Quantcast

‘RBG’ review: Documentary surveys Ruth Bader Ginsburg’s extraordinary career

‘RBG’

Directed by Julie Cohen, Betsy West

Rated PG

“RBG” begins with an image many will find heartening: Ruth Bader Ginsburg going through an exhaustive workout with her physical trainer and seeming to be in altogether better shape than the average viewer of the movie, who may be decades younger.

With the composition of the Supreme Court in a precarious state during the presidency of Donald Trump, preserving the health and thus the longevity of the 85-year-old Ginsburg has become something of a national emergency from many perspectives.

The documentary itself, from the directors Betsy West and Julie Cohen, serves two fundamental purposes.

It endeavors to offer a heavy dose of comfort food to its audience, which is sure to comprise exclusively of viewers who have a lot invested in the iconic dissenter remaining on the job for a long while.

There are, then, the workout scenes and other images that convey a sense of determined commitment on Justice Ginsburg’s part.

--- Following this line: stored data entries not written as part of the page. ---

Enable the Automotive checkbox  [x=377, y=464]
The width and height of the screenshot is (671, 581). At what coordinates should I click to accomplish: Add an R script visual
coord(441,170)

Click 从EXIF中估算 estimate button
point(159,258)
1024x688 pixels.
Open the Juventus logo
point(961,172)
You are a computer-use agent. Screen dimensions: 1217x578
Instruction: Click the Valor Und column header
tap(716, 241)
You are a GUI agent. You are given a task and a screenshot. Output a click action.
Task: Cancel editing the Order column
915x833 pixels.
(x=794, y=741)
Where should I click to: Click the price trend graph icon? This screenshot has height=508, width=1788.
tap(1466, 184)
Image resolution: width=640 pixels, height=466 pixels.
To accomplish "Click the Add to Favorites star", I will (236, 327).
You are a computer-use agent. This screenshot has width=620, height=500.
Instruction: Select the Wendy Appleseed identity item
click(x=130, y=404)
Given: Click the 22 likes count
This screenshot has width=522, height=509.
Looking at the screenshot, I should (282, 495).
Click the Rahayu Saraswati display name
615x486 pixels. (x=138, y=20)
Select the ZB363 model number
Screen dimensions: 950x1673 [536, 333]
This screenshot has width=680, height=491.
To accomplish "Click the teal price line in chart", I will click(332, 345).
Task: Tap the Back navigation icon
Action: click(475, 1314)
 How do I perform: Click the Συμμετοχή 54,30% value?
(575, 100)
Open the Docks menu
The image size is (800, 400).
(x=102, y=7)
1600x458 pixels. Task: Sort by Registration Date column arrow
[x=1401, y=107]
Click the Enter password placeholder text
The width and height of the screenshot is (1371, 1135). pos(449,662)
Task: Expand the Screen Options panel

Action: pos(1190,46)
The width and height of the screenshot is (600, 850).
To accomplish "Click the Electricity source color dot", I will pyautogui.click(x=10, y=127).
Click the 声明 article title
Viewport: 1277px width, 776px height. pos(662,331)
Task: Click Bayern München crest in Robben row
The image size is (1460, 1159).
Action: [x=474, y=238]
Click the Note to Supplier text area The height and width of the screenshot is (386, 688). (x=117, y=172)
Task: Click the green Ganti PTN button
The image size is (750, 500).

You walk away from this movie convinced that she’s not going anywhere anytime soon.

More interesting than the feel-good stuff, from a narrative standpoint at least, is the tribute to the justice’s extraordinary life story that comprises the bulk of the movie. There is a particular focus on the degree to which she stood at the vanguard of equal rights for women long before she ever took her seat on the court.

The filmmakers take the audience through some of the key gender discrimination cases Ginsburg argued before the Supreme Court as an attorney during the 1970s, among them the landmark Frontiero v. Richardson.

They ably streamline the complicated legal context behind each of them, through interviews with Justice Ginsburg and other key figures, as well as audio from the court and other simple but effective touches.

In doing so, they make a vivid and compelling case for the importance of Justice Ginsburg’s work and the ways it clarified the degree to which interpretations of the Constitution’s equal protection clause failed to account for women.

It’s not exactly a radical gesture to frame Justice Ginsburg as a heroic figure. Her accomplishments speak for themselves. But the movie offers a helpful primer on the substance behind the pop cultural iconography that’s emerged around her in recent years, everything from the Notorious RBG shirts and mugs to Kate McKinnon’s “Saturday Night Live” parody.

Of course, in telling Justice Ginsburg’s story the movie is also telling the story of the court itself, an institution that depends upon being above politics and which appears to be under siege in 2018.

In this post-Merrick Garland world, there’s poignancy to be found in period footage of Republican Sen. Orrin Hatch telling Ginsburg at her Supreme Court confirmation hearing in 1993 that he might not agree with everything she says, but asserting firmly that she deserves to sit on the court nonetheless.